I was hovering around the entrance to this former monastery in my very best confused manner and I was pleased that a kind lady came out to tell me that I could come in, even though it looked closed. She was a real ambassador for the church, welcoming, friendly and engaging. It also meant that, to all intents and purposes, I had the monastery building to myself for some time.

The entrance to the church is via the cloisters, with the lower Gothic designed section dating from the fourteenth century, although a second tier was added in the seventeenth century.

A view of the church from within the cloisters.

The altarpiece was installed here in 1739.

A look back along the nave of the church, which is larger than this photo perhaps suggests. The church is the second largest in the city, behind only the Cathedral, with its Royal designation as King James II of Majorica laid the foundation stone on 31 January 1281.
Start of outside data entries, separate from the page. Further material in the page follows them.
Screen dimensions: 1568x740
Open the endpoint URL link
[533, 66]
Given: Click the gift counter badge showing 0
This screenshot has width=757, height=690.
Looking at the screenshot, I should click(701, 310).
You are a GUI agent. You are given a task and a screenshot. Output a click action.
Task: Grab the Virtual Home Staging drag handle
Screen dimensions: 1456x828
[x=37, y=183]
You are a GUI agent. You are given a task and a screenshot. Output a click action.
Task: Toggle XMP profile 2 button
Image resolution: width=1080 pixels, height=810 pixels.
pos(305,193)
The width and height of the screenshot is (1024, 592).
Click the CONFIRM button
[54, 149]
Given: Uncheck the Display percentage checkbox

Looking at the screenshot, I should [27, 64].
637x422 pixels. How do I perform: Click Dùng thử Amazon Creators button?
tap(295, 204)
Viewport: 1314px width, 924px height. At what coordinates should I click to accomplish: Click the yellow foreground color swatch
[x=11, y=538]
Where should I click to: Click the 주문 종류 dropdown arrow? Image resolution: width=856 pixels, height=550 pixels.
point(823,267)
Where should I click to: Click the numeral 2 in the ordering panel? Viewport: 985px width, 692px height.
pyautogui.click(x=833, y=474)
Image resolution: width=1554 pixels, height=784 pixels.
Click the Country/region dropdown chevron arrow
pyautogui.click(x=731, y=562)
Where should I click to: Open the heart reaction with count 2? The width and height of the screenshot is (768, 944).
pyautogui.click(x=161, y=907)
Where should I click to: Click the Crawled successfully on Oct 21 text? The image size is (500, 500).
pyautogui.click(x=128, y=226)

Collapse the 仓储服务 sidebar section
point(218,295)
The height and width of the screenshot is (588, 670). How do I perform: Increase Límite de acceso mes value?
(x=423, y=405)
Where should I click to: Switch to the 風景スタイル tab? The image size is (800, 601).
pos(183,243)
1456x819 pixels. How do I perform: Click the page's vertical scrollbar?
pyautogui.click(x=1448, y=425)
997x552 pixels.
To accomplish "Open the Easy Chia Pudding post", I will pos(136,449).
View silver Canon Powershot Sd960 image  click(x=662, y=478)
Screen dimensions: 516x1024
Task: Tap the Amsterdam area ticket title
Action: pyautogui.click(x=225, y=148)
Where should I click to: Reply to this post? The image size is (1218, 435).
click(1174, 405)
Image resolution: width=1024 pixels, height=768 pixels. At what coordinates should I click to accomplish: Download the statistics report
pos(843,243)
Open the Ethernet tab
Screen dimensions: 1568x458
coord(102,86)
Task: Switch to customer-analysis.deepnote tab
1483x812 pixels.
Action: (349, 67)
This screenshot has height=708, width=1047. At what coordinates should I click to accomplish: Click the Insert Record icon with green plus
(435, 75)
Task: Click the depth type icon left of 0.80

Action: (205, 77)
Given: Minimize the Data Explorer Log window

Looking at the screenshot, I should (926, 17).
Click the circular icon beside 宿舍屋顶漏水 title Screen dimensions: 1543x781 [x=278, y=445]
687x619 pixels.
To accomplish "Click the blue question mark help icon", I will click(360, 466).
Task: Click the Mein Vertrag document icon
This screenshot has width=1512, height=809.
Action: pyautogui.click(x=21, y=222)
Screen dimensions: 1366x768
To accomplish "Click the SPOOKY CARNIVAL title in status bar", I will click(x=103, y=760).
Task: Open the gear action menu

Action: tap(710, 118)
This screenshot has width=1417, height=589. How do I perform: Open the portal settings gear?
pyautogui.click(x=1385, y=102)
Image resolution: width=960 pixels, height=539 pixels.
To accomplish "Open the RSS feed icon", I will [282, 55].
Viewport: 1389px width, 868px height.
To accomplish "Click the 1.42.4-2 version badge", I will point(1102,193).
But, the experience was heightened for me by being the only one in the church and that’s quite a rare feeling in such a large and impressive religious structure. I could hear the clock in the sacristy, which was a little distance away, with the church itself being entirely still and quiet. Without sounding overly trite, it did seem possible to imagine what it must have been like for the monks when the construction of their monastery ended and they took over control of such a peaceful and contemplative location.

The way that the building has been used has changed many times over the centuries, so there are numerous blocked off doors around the site. This door leads to the exterior of the building, with an extension visible on the left hand-side, I assume made to create one of the private chapels.

This church was home to Franciscan monks until 1835, when the 140 members of the order were all expelled and the building confiscated. This was all due to Spain’s Prime Minister of the time, Juan Álvarez Mendizábal, who decided to close all the monasteries in Spain and seize their assets without compensation. After this, the building was used for numerous purposes, including as a private residence, a military barracks and also a court. The Franciscans were able to return in 1906 and they converted many of the buildings to be used as a school, which opened in 1952.

Anyway, more on this building in separate posts as it sufficiently intrigued me.